What is expected:
Find the line below with "This screenshot has height=786, width=726.". Print it and every line after it exactly, through the last line, leaving out the pictures.

[Stored dataset items]
──────────────────────────────

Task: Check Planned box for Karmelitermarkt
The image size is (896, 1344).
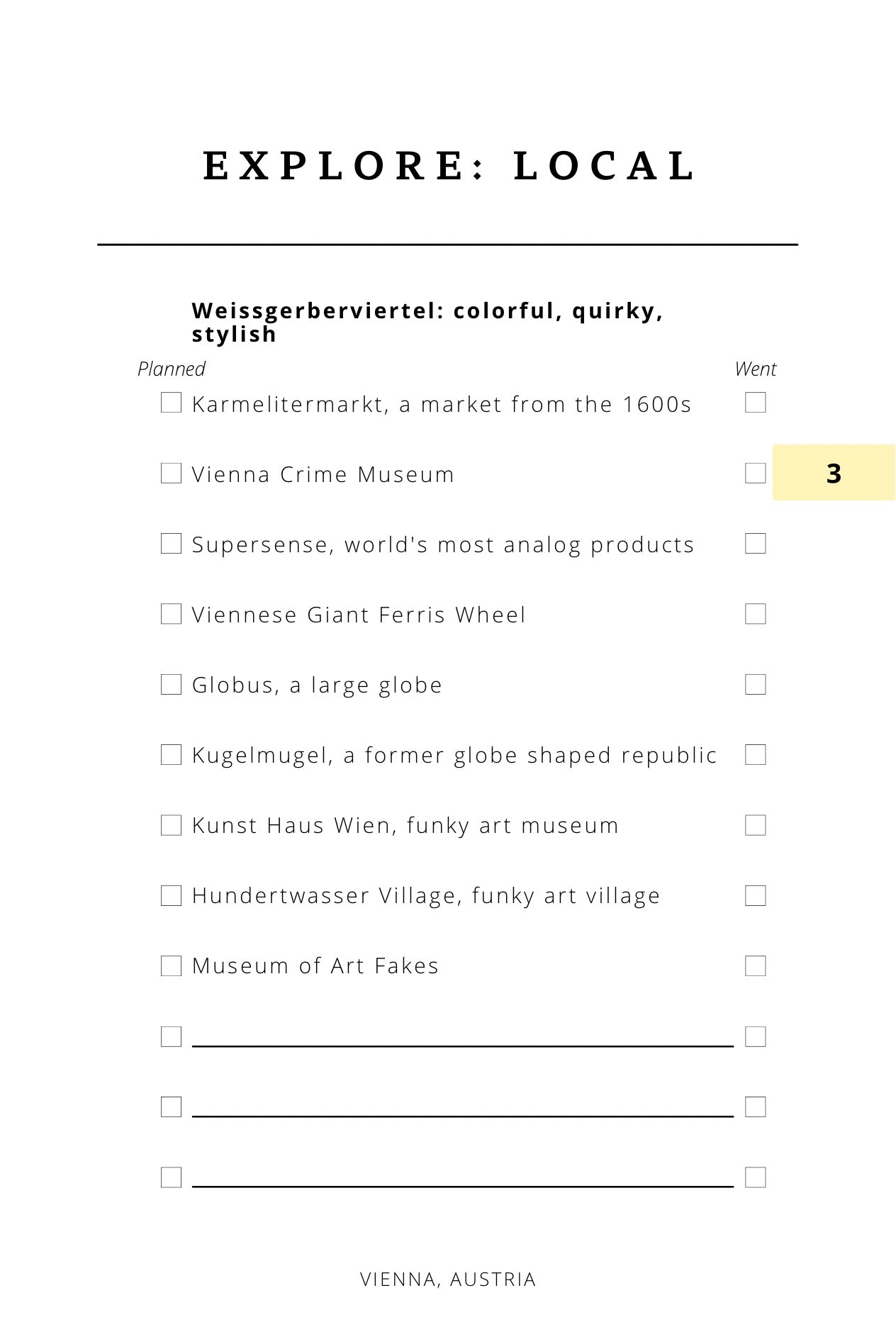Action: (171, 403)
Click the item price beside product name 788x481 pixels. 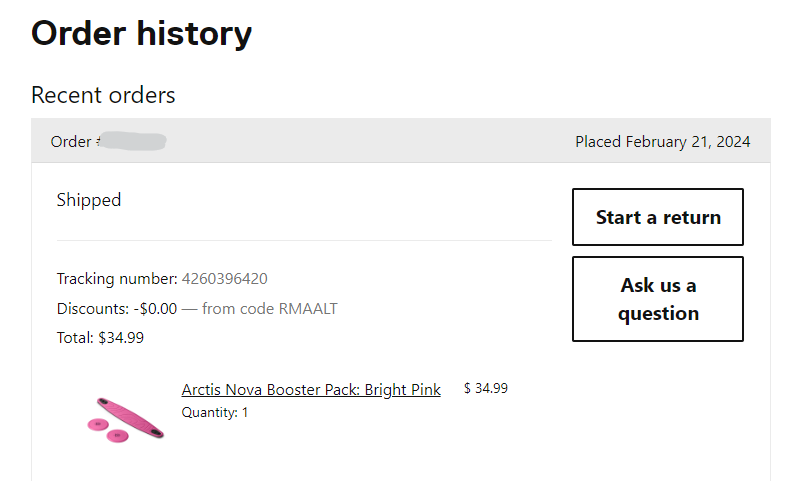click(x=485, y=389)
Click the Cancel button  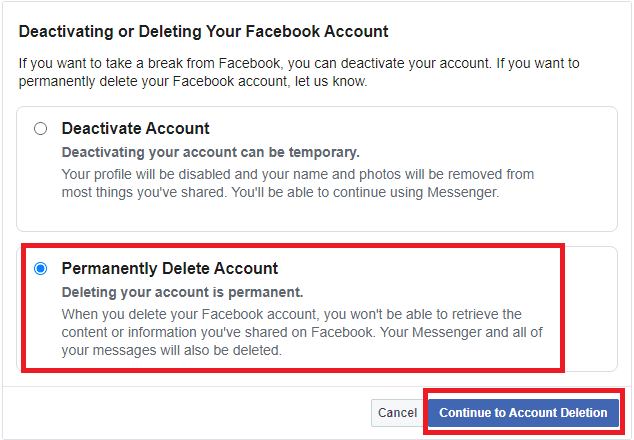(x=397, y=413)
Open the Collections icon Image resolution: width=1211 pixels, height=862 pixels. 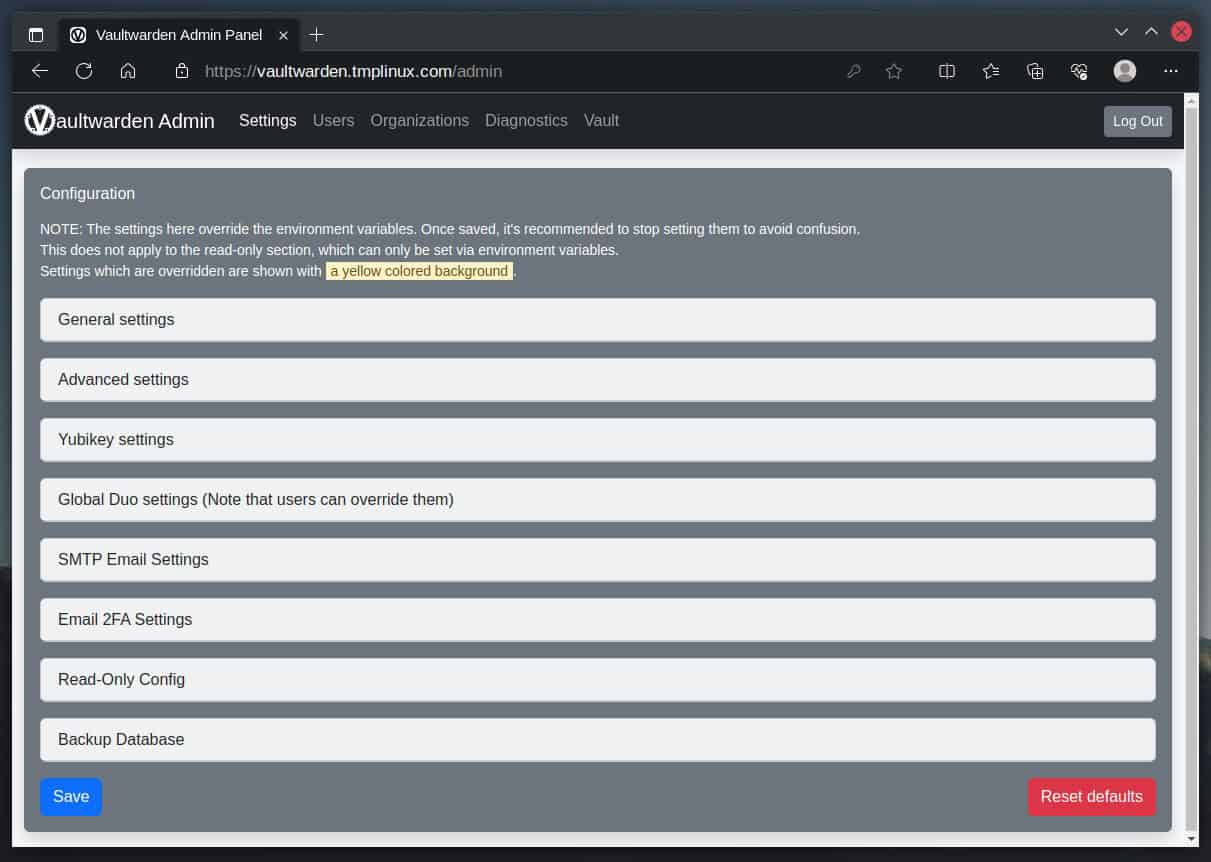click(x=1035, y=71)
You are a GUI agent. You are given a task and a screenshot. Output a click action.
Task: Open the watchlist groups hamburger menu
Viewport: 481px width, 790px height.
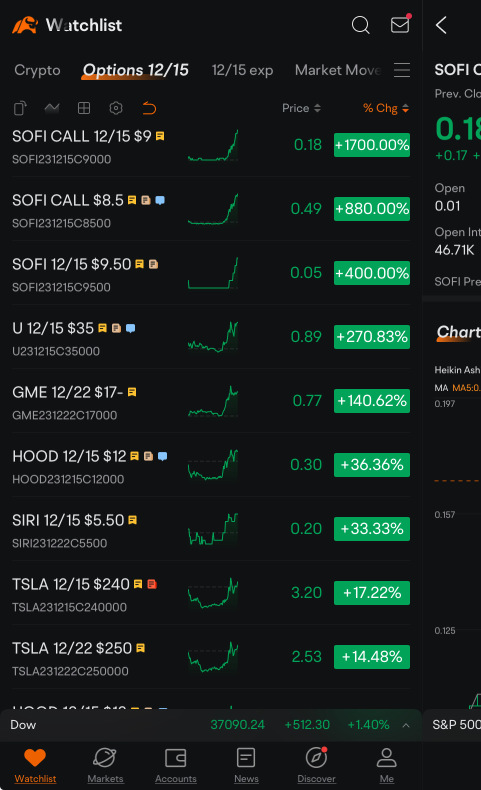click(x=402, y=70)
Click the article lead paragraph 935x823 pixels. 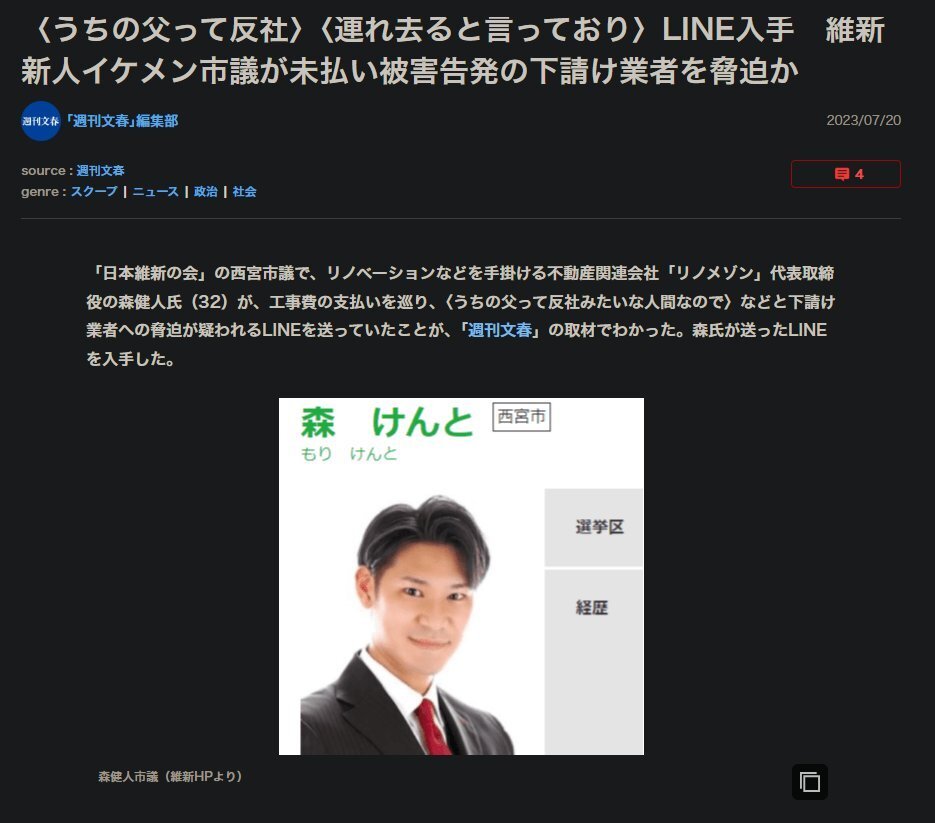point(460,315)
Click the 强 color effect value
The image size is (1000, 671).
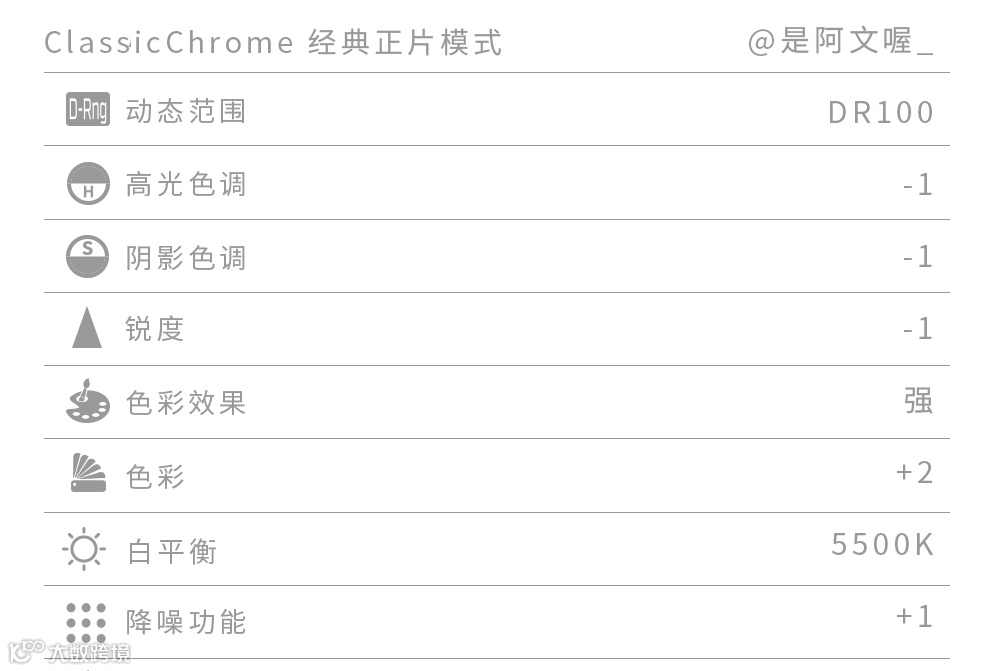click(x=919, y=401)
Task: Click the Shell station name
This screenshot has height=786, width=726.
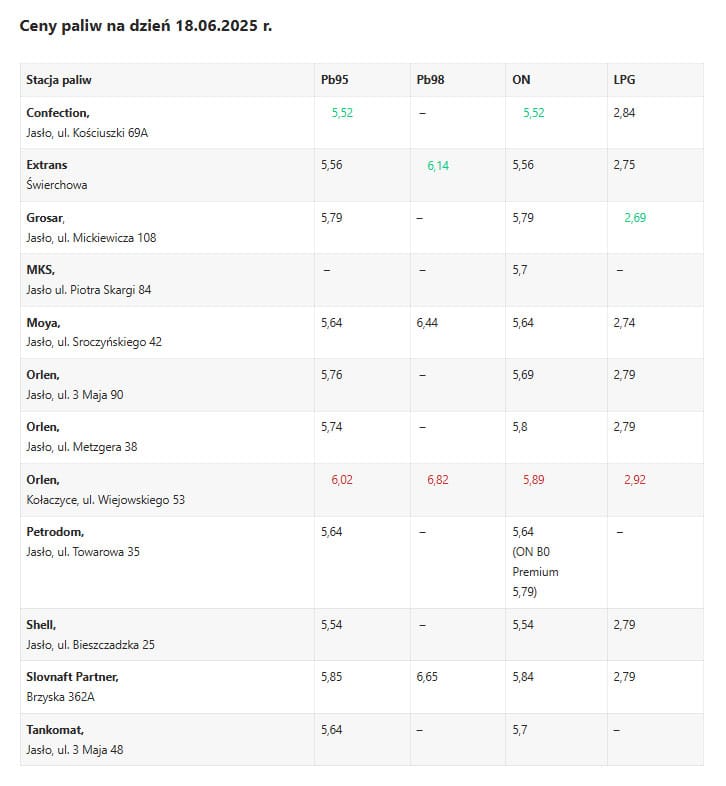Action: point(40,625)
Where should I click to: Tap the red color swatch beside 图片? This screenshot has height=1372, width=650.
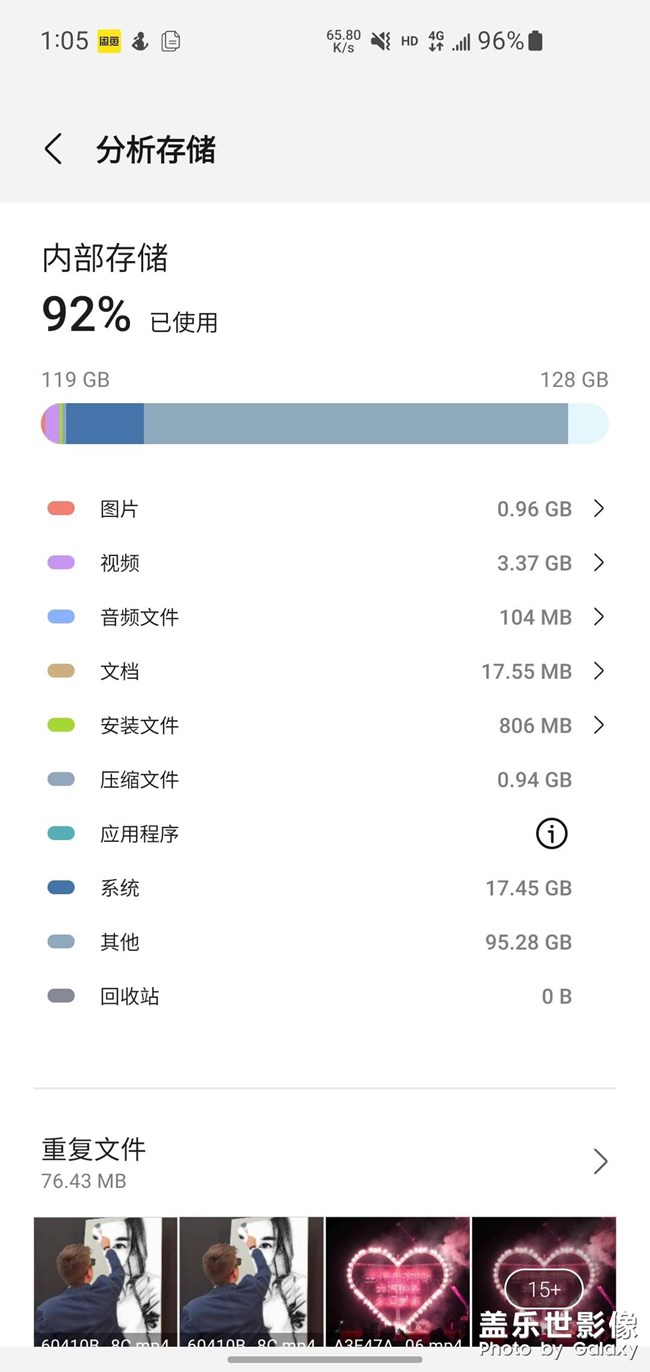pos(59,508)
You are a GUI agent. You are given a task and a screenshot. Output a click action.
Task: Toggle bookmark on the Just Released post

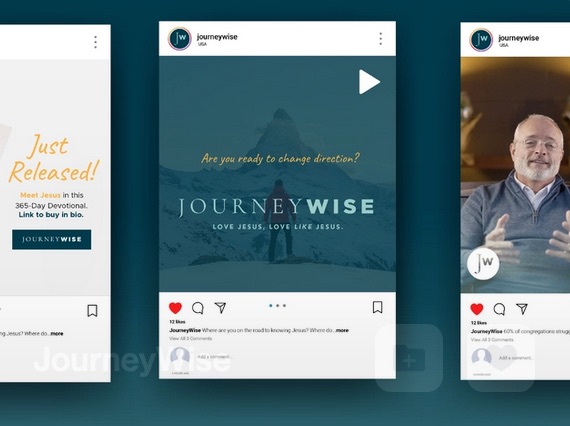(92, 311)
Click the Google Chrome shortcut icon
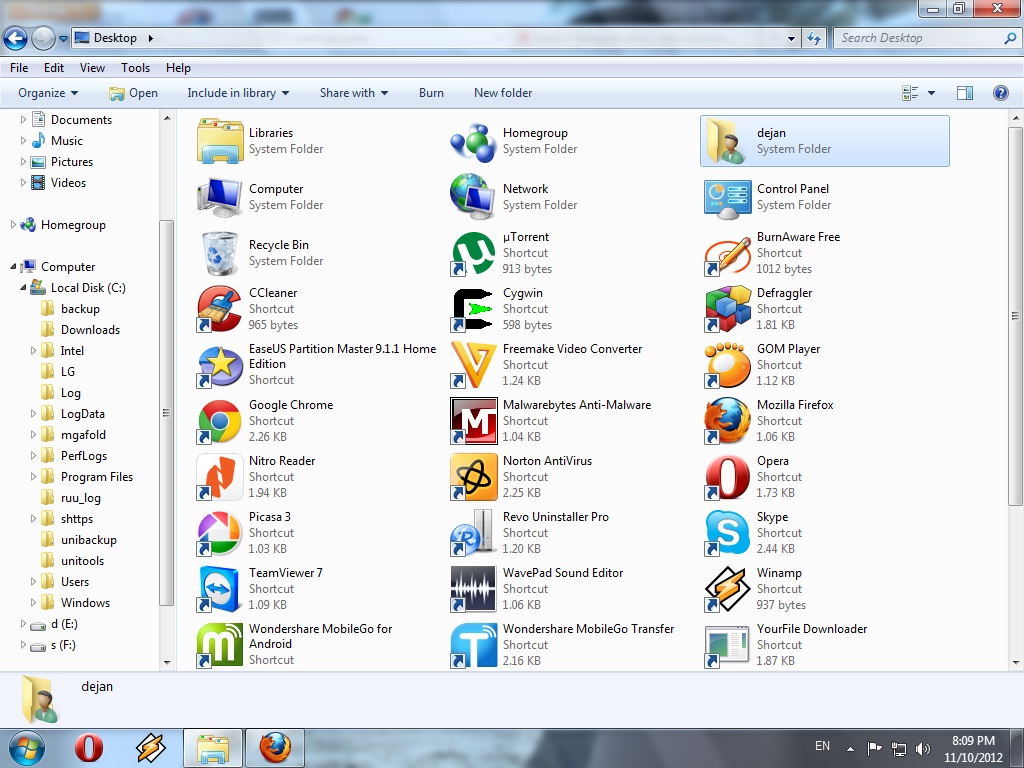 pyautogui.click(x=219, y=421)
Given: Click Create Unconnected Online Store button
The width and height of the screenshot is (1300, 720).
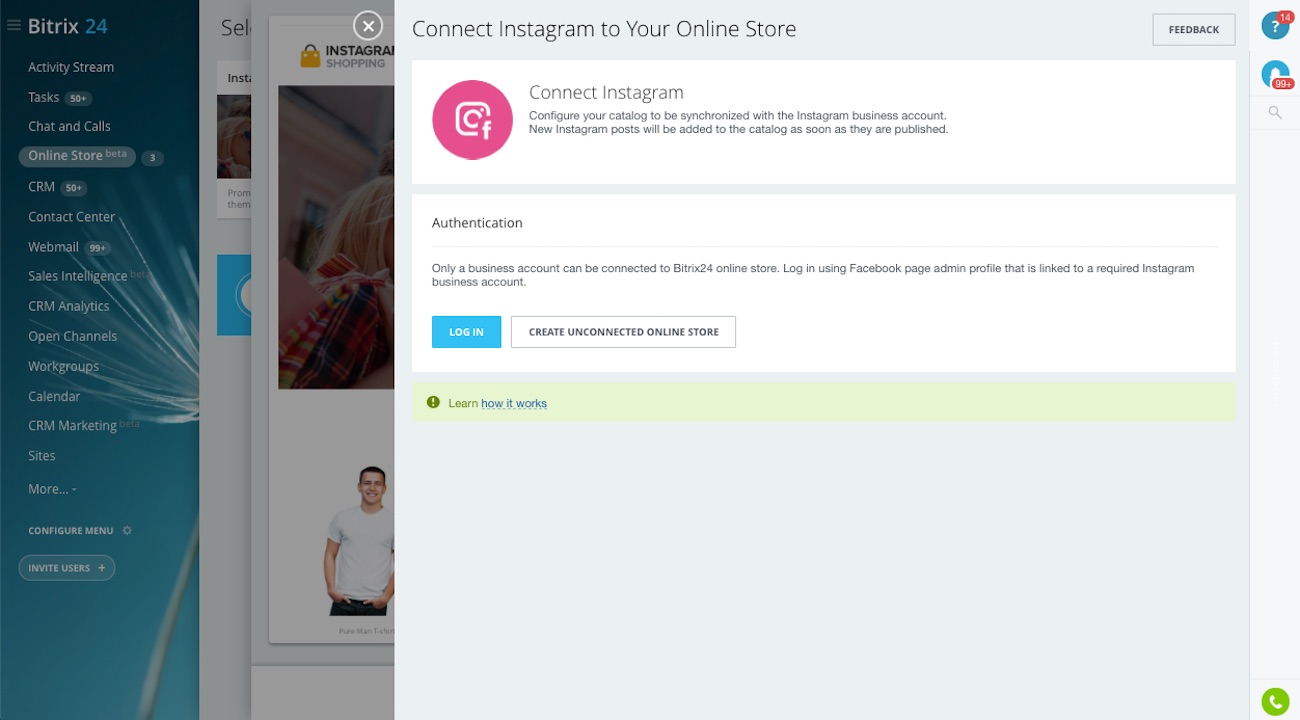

──────────────────────────────

Solution to the problem:
This screenshot has height=786, width=726.
Action: point(40,625)
Where should I click to: Tap the red color swatch beside 图片? This screenshot has height=1372, width=650.
pos(59,508)
You are a GUI agent. You are given a task and a screenshot. Output a click action.
Task: Toggle bookmark on the Just Released post

(92, 311)
Click the Google Chrome shortcut icon
 pyautogui.click(x=219, y=421)
Given: Click Create Unconnected Online Store button
The width and height of the screenshot is (1300, 720).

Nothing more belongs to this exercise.